The Great Humiliators

The great humiliators are not very great at all. They are elected or appointed officials who abuse the trust placed in them by the voters or by the city or county commissions who have allowed them the privilege of public service. They are the officials who choose a style of loud and often public attacks that berate others. This is not the style of a leader in a modern public administration environment.

The HR Doctor previously wrote an article entitled “Every Manager a Retention Manager.” The objective of the article was to point out that a critical part of the success of the individuals charged with an organization’s leadership is to behave and perform in a way which generates the loyalty and support of others in order to achieve positive results.

Great leaders are really “servant leaders.” They know their own success is very much a factor of the passionate articulation of the vision and behavior that lead others to enlist in the cause of making the vision a reality. In a highly competitive employment environment, one filled with great and growing liabilities, this means being the kind of boss that an employee can look up to and wants to follow.

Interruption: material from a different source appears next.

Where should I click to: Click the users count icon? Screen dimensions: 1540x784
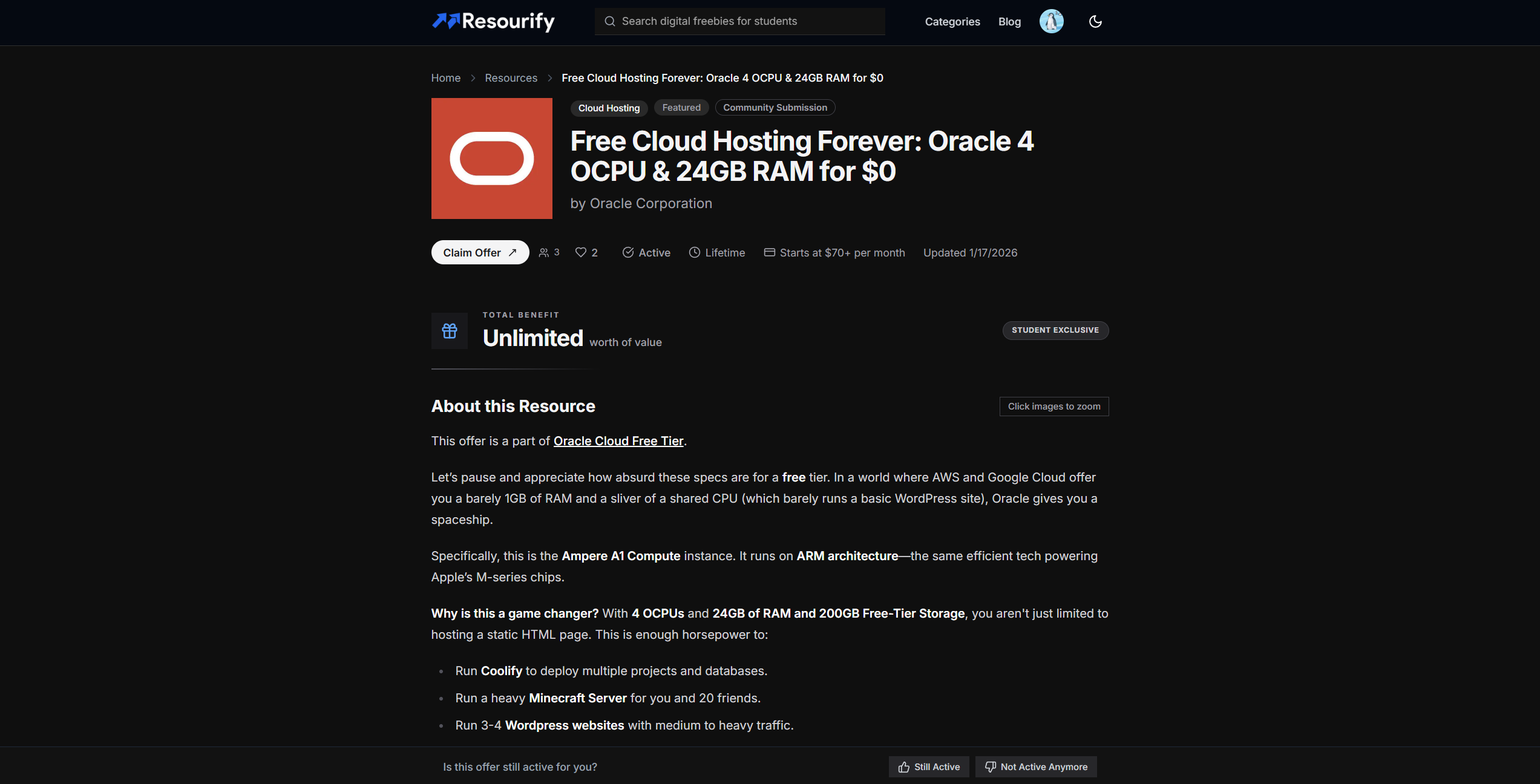pos(544,252)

Every manager is truly a retention manager if she or he is to be successful. Keeping great staff members in the organization and wanting to excel is, if not “job one,” certainly among the very top measures for success.

A fine city manager named John P. Kelly, who practices what he and the HR Doctor both preach about leadership, wrote to me after reading my article and offered great insight. He described these humiliators as people with no real concept of leadership, who think that berating defenseless staff is a way to prove their worth. He went on to correctly state that these officials are in serious need of education, if not also counseling, about the devastating impact that their public flogging has on any staff member as well as on the overall morale and effectiveness of every staff person.

When the conduct of someone in a leadership position is abusive and uncivil toward colleagues or members of the public, there is a great impact on the speed and the quality of the product delivered by the staff. This has a chilling effect, often not recognized or appreciated by the humiliators. As John correctly states, energy is sapped, initiative is stymied and organizational creativity is retarded.

There are important points here for consideration by both seasoned leaders at the height of their careers and new professionals in the early stages of choosing whether to embark upon a career in public service or private business. The message is the same: No manager will be anywhere nearly as successful as their potential would otherwise allow if they trip over their own conduct, driven by an overdose of ego.

Fortunately for the world, America and public service in general, the number of humiliators is rather small. There is an answer to their infection and to the harm done when they inflict their instability on others. That “treatment” is to have the courage to give the great humiliators an even greater lesson in humility. Standing up in private to the people who humiliate others often results in them leaving the courageous person alone in the future, or at least targeting another poor soul. 

The result of having the courage to stand up respectfully to the bully can be a more effective, more innovative and faster-moving public agency.

It can also allow public employees to have fewer sleepless nights. As the HR Doctor describes in his book, Don’t Walk by Something Wrong!, it is time for each of the great humiliators to undergo an “ego suction!”

The HR Doctor wishes you all the best.